Ana Veciana-Suarez

A couple of years ago, perhaps longer, my youngest sister handed off two plastic containers of old photos she had recovered from our late sister's house. The photographs, she informed me, were in no apparent order, but they were ones I might want to keep.

These were pictures my middle sister had inherited from our mother who, over the years, had augmented her own collection with scrapbooks dead relatives had left behind.

The containers sat in a corner of my home office for a long while. I rarely thought of them, though I added "organize photos" to my perpetual to-do list. Then one rainy Saturday afternoon, feeling unusually nostalgic, I took a chance. I cracked open a lid and my past poured out.

This is the kind of mission you should undertake with a bottle of wine and a buddy, preferably one with a strong shoulder and willing ear. At that moment, I had neither, but I pressed on, and, unable to stop myself, hopscotched through my childhood.
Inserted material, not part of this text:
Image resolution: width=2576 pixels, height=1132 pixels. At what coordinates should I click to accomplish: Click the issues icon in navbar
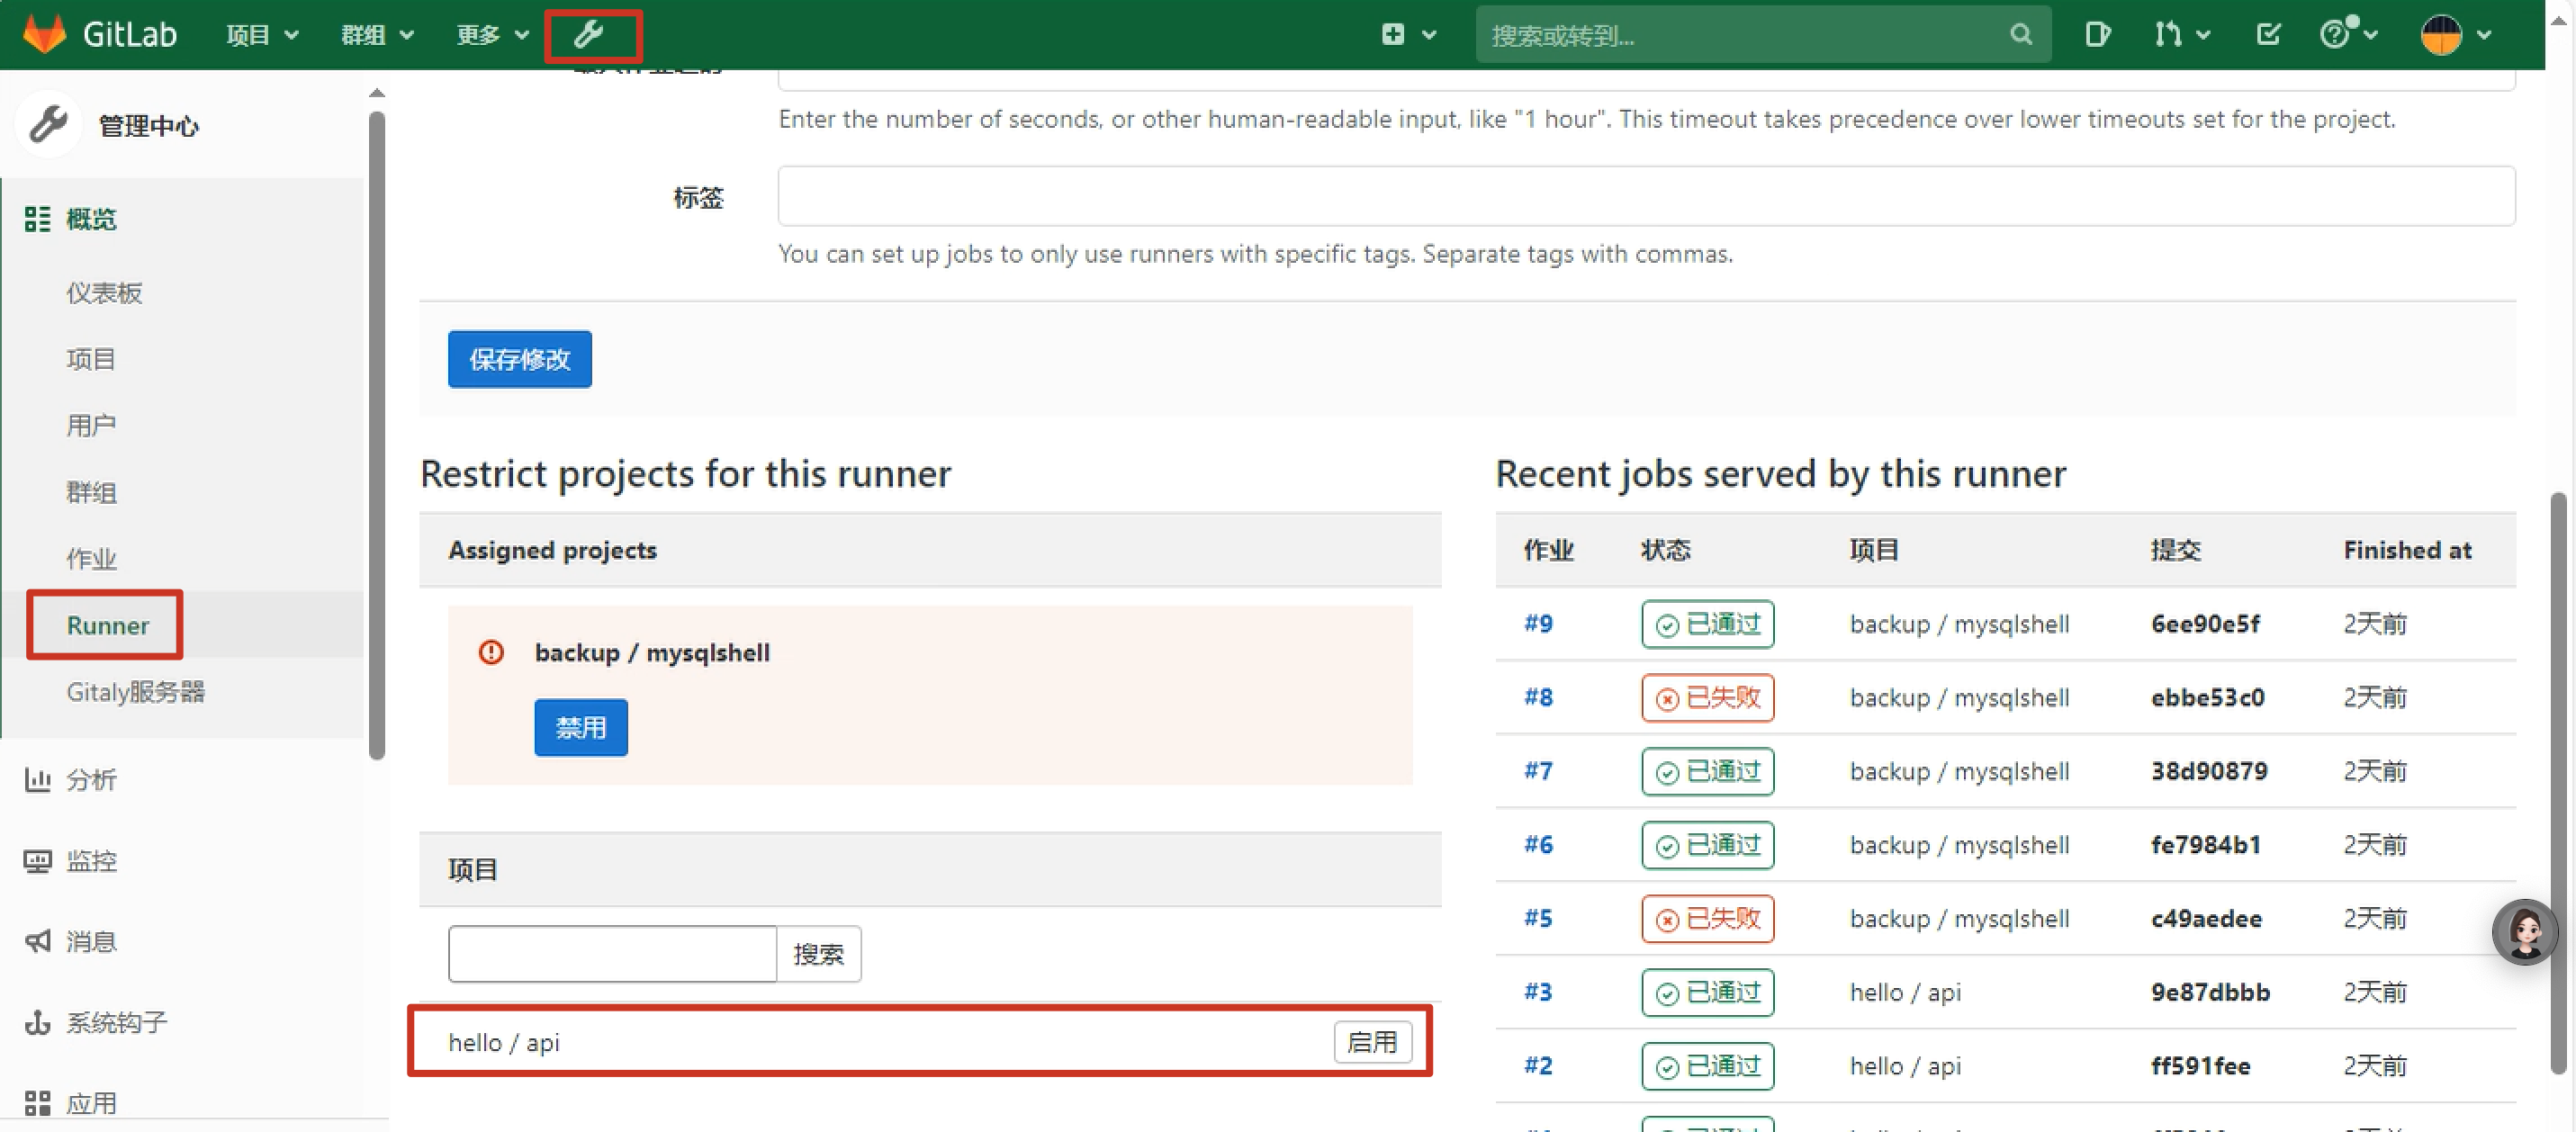(x=2097, y=35)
A toddler in pigtails on the tiled porch of a house in Cuba, flanked by male cousins: my generation's first girl.

A kindergartner posing with brother and sister in front of a stone fireplace, parents at either side: the first house we rented in exile.

A bespectacled middle-schooler on the banks of Lake Titicaca in Bolivia, wearing an enormous straw hat and ugly orange pants: fashion-challenged but ready for adventure.

A senior on her way to graduation, all dolled up: world, here I come.

There were other images of people and places, first in black and white, then in color. Some I vaguely remembered, others I will never forget. All captured a moment of hope, a singular slice of innocent faith and optimism.

Each snapshot revived the person I had been at a certain age, a certain time. Each inspired an unsettled feeling that, I think, is typical of my stage in life. As I careen toward retirement with youth in the rearview mirror, I find myself taking stock, examining old details for new clues of what I've earned and what I've irretrievably lost.

Lately, conversations with friends have eased away from concerns about children -- grades, sports, college applications -- to worries of another kind. Regret is a powerful undertow and a common theme. We talk about opportunities missed and risks taken, about failures but also sweet successes. We're circling back, asking more questions, entertaining doubts.

Have we fulfilled the promises of our youth? And, more importantly, do we still have time?

Early dreams have a way of dissipating in the relentless grip of reality. Yet, most of us manage to hold on and on. My friends and I have taken note of people who returned to college in their 70s, others who penned books in retirement. We've read of downsized workers opening businesses and older couples heading overseas for charity work. Lesson: It's never too late.

If a snapshot could capture this moment, it would show a woman, face lined, gaze certain, dreams reimagined. World, the image would say, I'm not done.